= Unnoticed Art =

Form of performance art

Unnoticed Art is the name of an organisation and a series of initiatives relating to a form of performance art that is executed in a non-theatrical context.

The term 'Unnoticed Art' was originally mentioned by Dutch artist Frans van Lent as a basic concept for the first Unnoticed Art Festival, which took place in Haarlem (The Netherlands) in 2014. The first Unnoticed Art Festival took place over two days, during which time thirty volunteers executed the performance scores created by thirty five artists. An iteration of the first Unnoticed Art Festival was commissioned by Zeppelin University in Friedrichshafen in Germany to form part of their 2014 Sommerfest, the university's principal annual public engagement event. This used a selection of works devised for the Haarlem event. The second Unnoticed Art Festival took place in Nijmegen, 2016. The book Unnoticed Art was published in January, 2015. It contains an artistic statement by Frans van Lent and a catalogue of the Unnoticed Art Festival performances.

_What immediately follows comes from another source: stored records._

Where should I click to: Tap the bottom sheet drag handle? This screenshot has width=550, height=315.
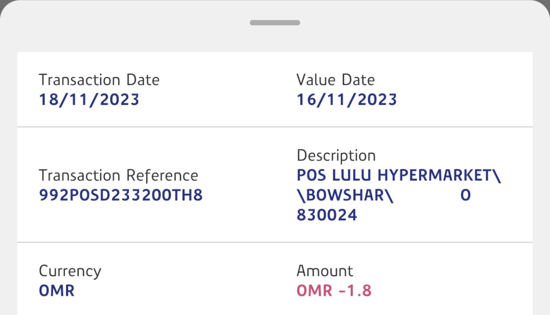(x=275, y=23)
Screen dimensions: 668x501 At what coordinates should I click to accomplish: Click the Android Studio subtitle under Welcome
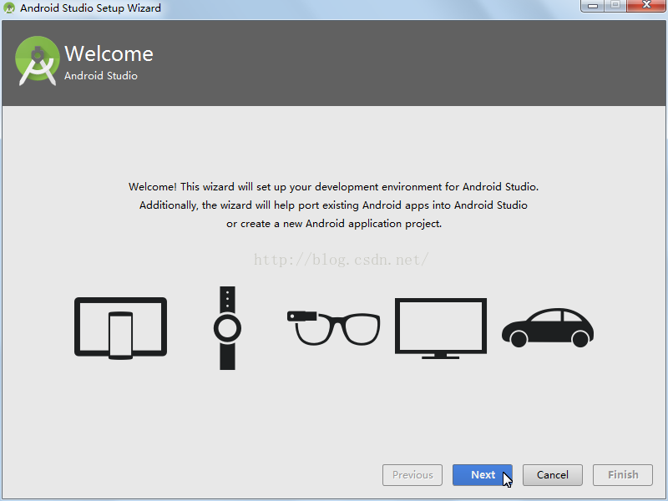click(x=101, y=76)
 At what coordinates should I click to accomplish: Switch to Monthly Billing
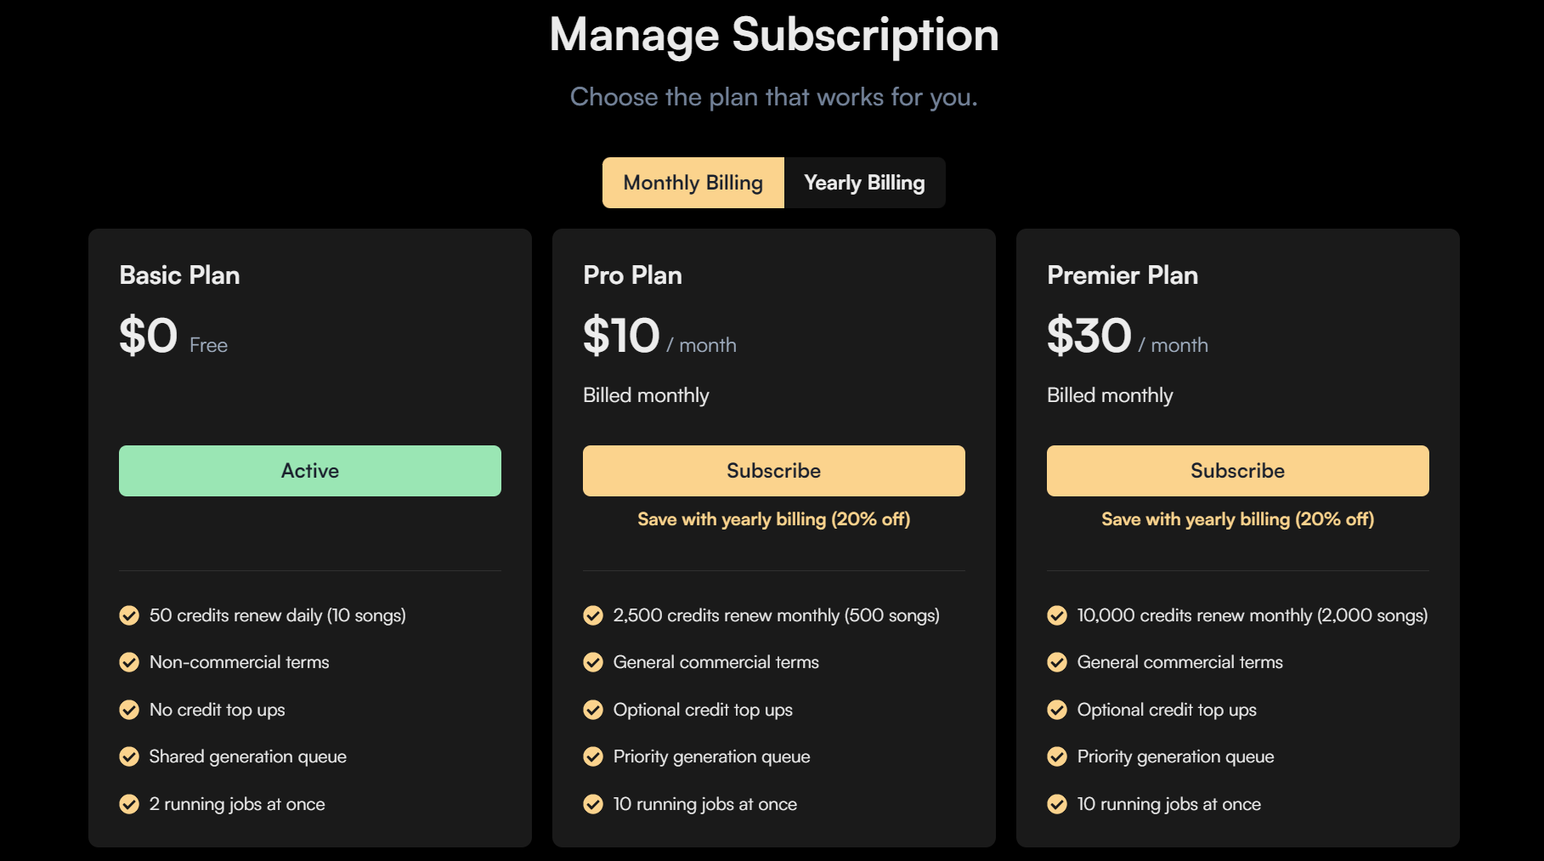[693, 183]
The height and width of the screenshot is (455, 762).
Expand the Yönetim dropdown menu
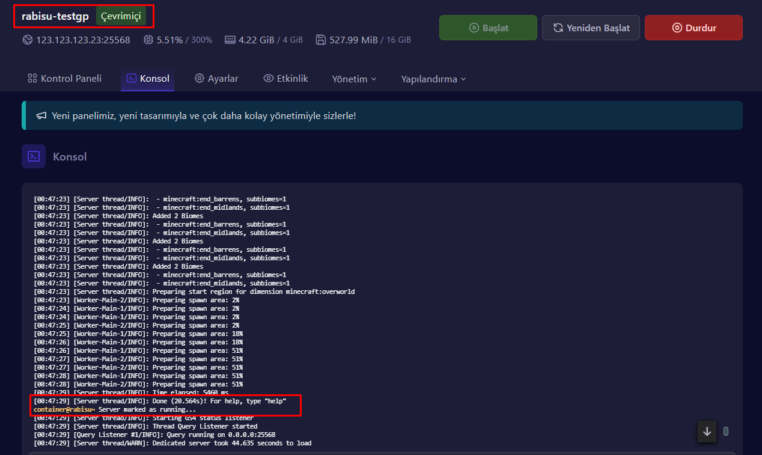point(355,79)
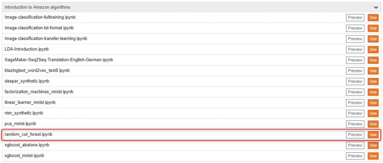Preview pca_mnist.ipynb
Viewport: 383px width, 163px height.
click(355, 124)
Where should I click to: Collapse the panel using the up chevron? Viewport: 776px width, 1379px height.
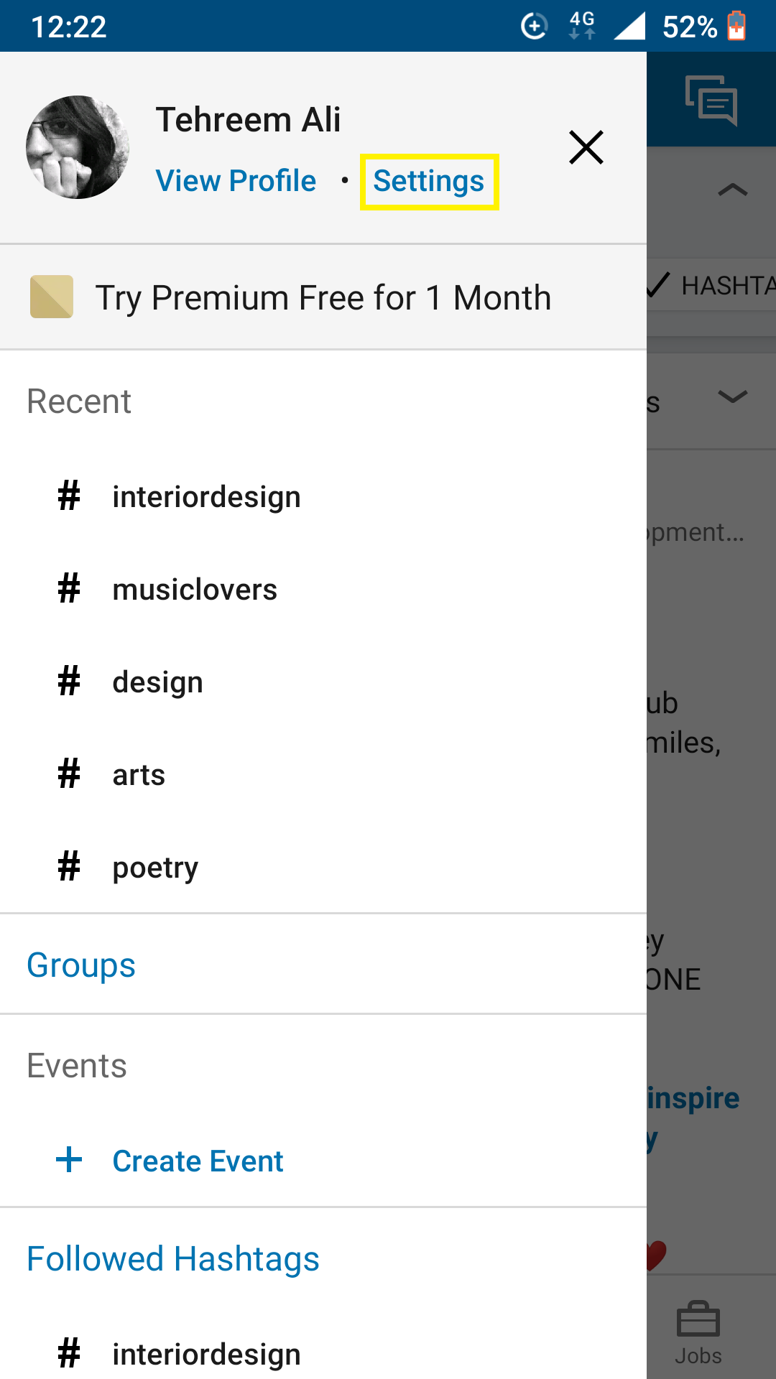(x=731, y=189)
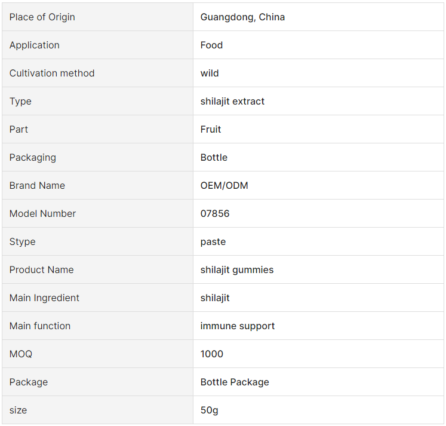Select the MOQ value 1000
This screenshot has width=446, height=426.
tap(211, 354)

The 'Unnoticed Art' concept was further developed into a blog titled UnnoticedArt.com. The purpose of this blog is to present a wide variety of art works that relate to the artistic attitude of the field of Unnoticed Art.

In addition, TheConceptBank.org was initiated as a follow-up from the first Unnoticed Art Festival, as an online free approachable database for performative concepts. Like the festival, TheConceptBank.org is based on the separation of concept creation (the artist) and execution (by visitors of the website). This website was launched in May 2014.

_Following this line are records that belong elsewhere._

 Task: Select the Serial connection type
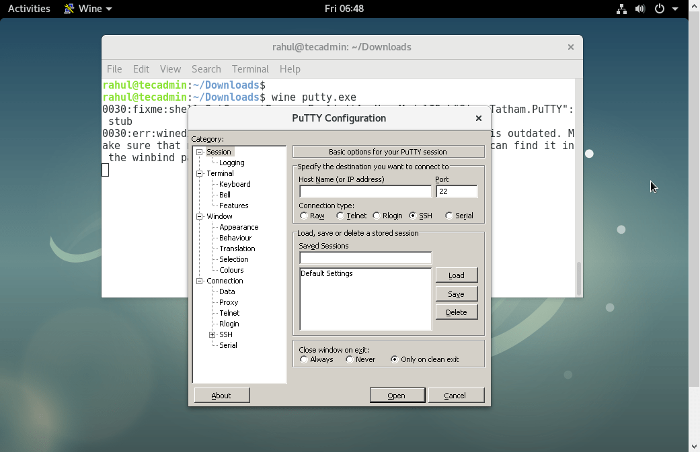coord(449,216)
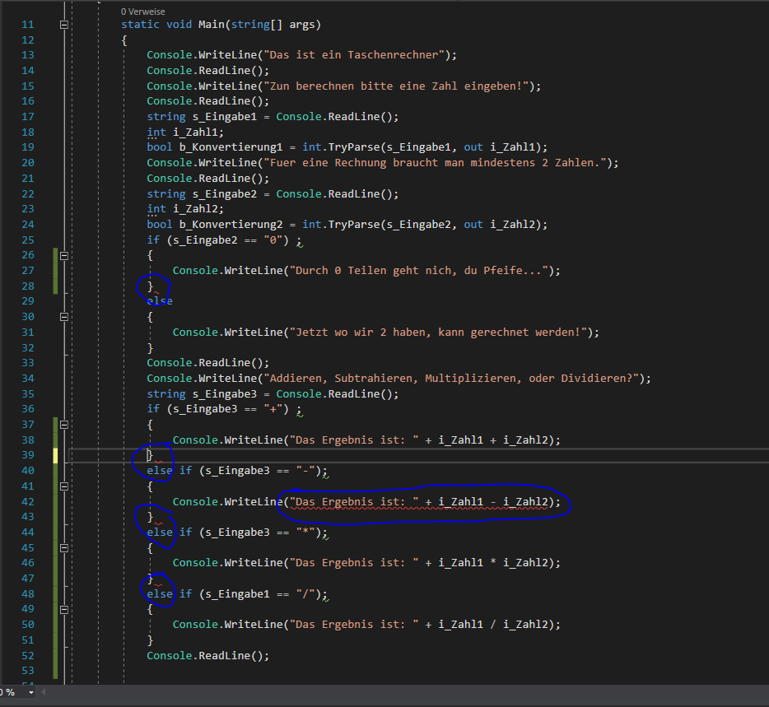Click the yellow change marker beside line 39
This screenshot has height=707, width=769.
56,455
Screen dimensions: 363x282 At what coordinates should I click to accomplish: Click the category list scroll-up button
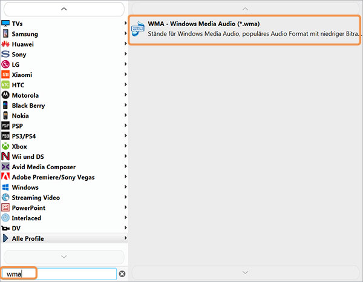64,9
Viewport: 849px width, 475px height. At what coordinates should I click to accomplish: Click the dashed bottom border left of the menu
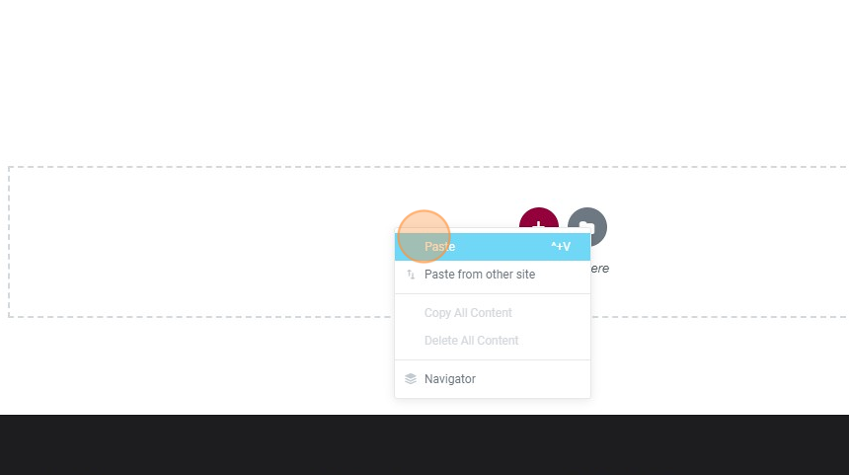pyautogui.click(x=201, y=317)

Another derivation of the 'Unnoticed Art' concept, The ParallelShow, is recognised as a series of impromptu performances of occasional collaborations from performance art practitioners. It started on 7 July 2015 as a singular occasion at the Kunsthal in Rotterdam, NL. This first ParallelShow was a cooperation of three Dutch artists: Ieke Trinks, Ienke Kastelein and Frans van Lent.

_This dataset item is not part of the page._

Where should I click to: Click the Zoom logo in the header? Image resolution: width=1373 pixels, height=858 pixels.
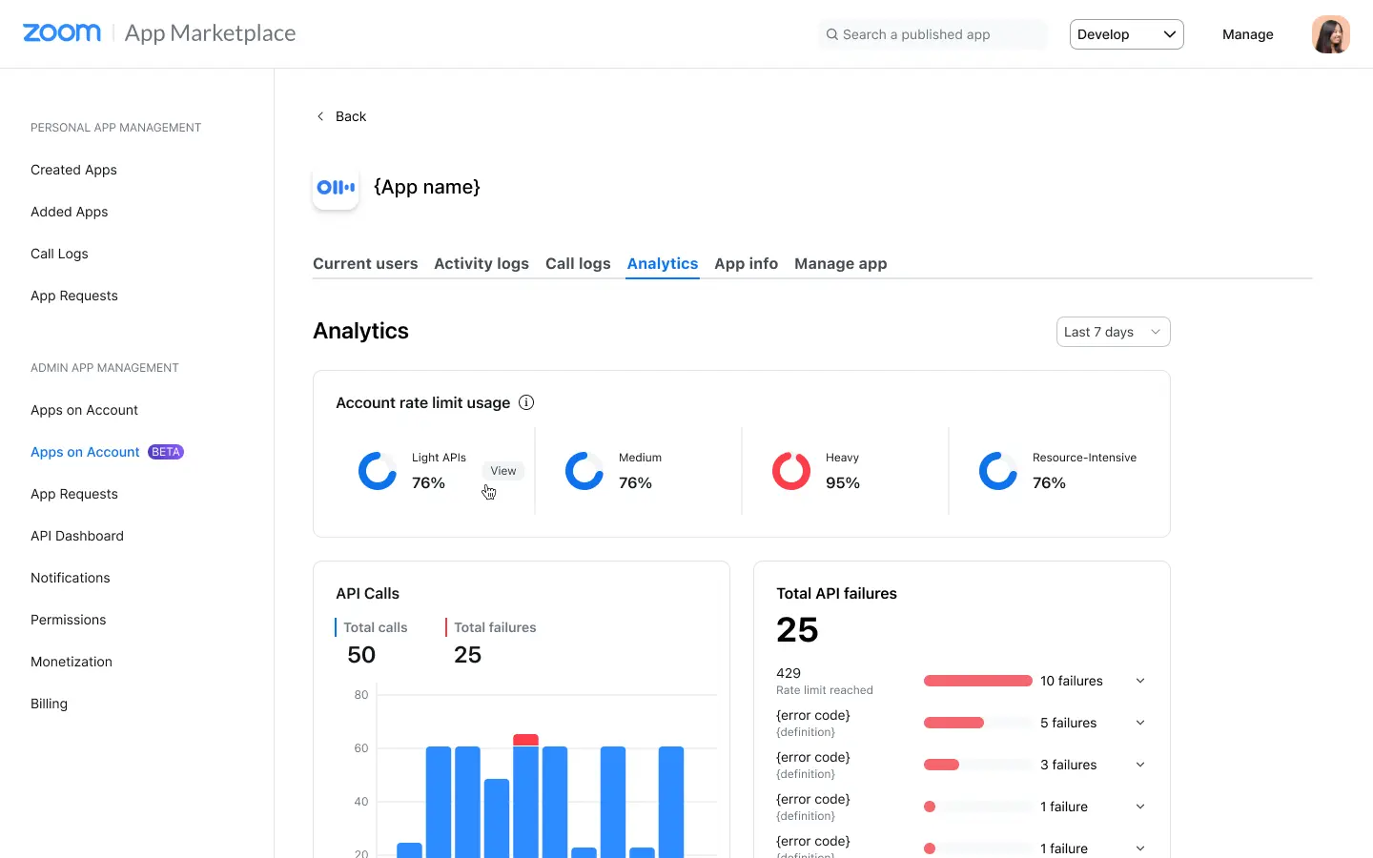61,32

The concept of The ParallelShow took place unexpectedly at and around public exhibitions in art venues. It was never announced, no invitations are ever sent. Since the first show, The ParallelShow has also been initiated in nine other locations: 23 October 2015: at the Naturalis Biodiversity Center in Leiden, Netherlands; 4 December 2015: at the M-Museum in Leuven, Belgium; 17 January 2016: at the Tate Britain, London, UK; 11 February 2016: at the Art Rotterdam art-fair, Rotterdam, Netherlands; 28 May 2016: at the Archeological Sites, Delphi, Greece; 5 June 2016: at the Huis van Gijn, Dordrecht, Netherlands; 18 September 2016: at the Institut Valencià d’Art Modern (IVAM), Valencia, Spain; 6 November 2016: at the Stasi Museum, Berlin, Germany; 8 January 2017: at the Met Cloisters, in New York City, New York, USA.

The ParallelShow never leaves any physical traces of its occurrence.

The ParallelShow book was published from Jap Sam Books, in The Netherlands, in March 2018.